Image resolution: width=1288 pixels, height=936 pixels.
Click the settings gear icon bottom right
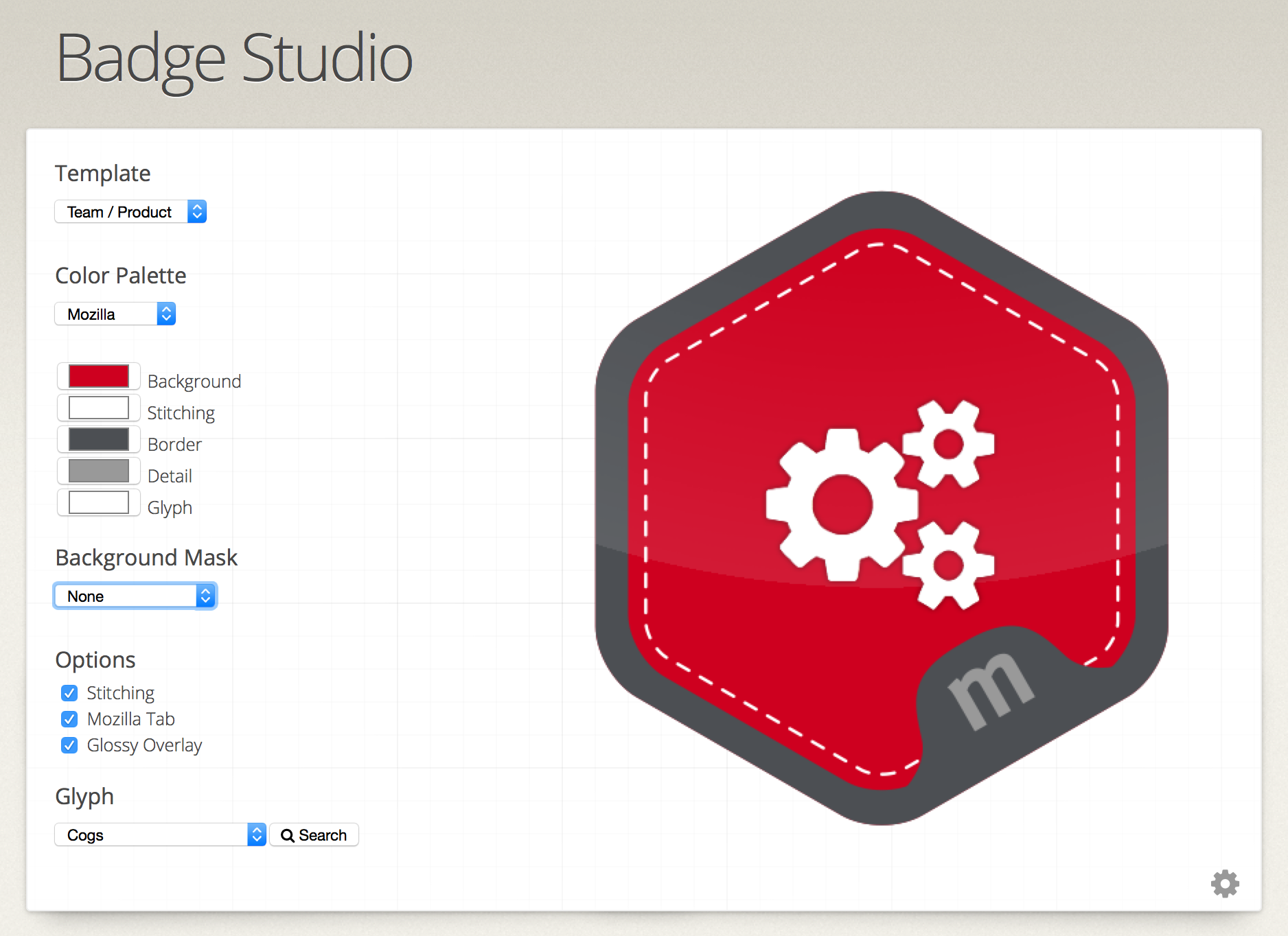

· · ·

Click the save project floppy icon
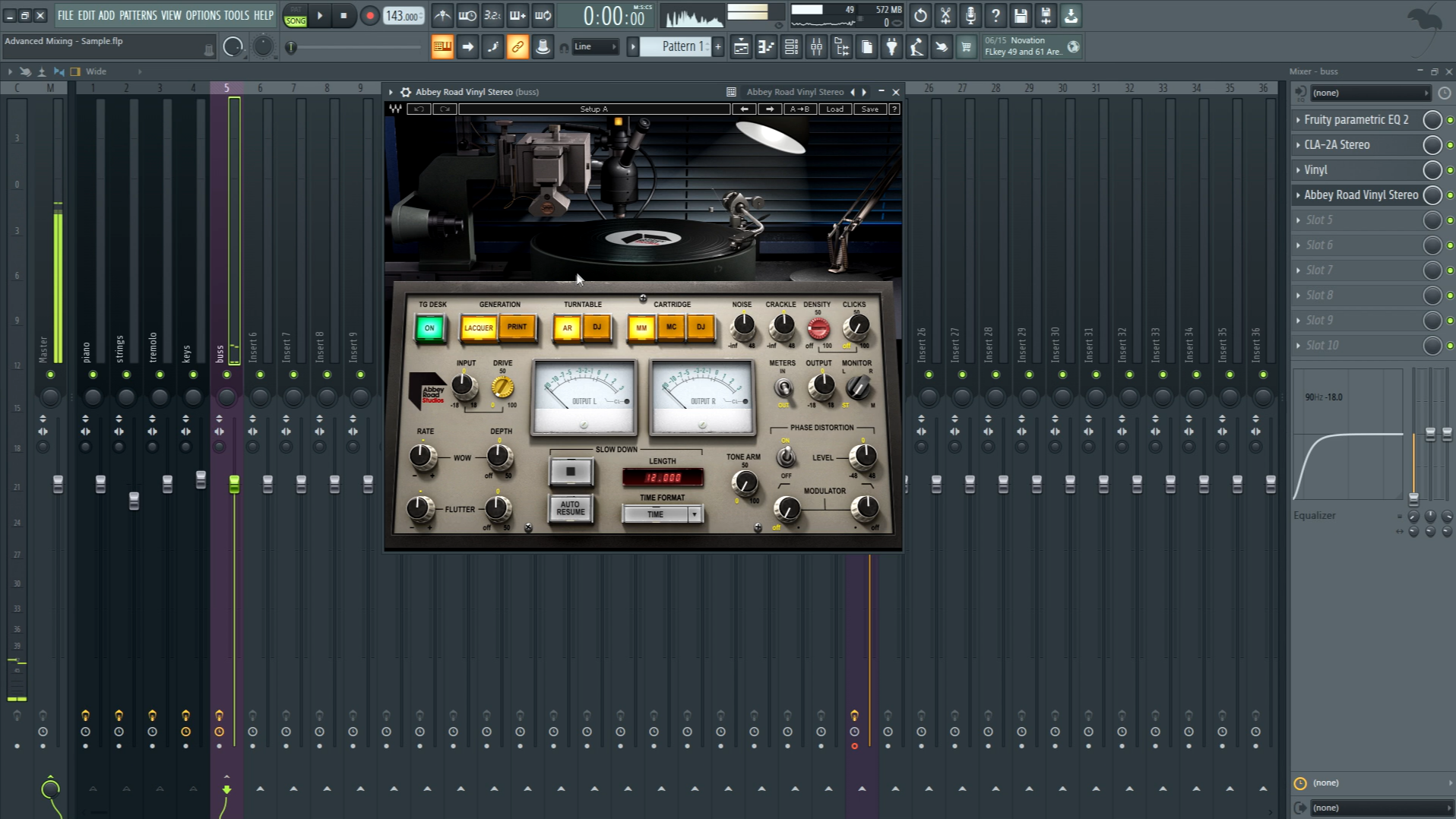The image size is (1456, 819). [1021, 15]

· · ·

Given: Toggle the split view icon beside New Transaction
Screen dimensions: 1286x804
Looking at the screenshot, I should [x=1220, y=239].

· · ·

▶ [Activity]: In the listing above, find the line containing "Image resolution: width=1288" and the line containing "Click the settings gear icon bottom right", then quote both, plus every line between them, exactly as written.

▶ [Answer to the exercise]:
Image resolution: width=1288 pixels, height=936 pixels.
Click the settings gear icon bottom right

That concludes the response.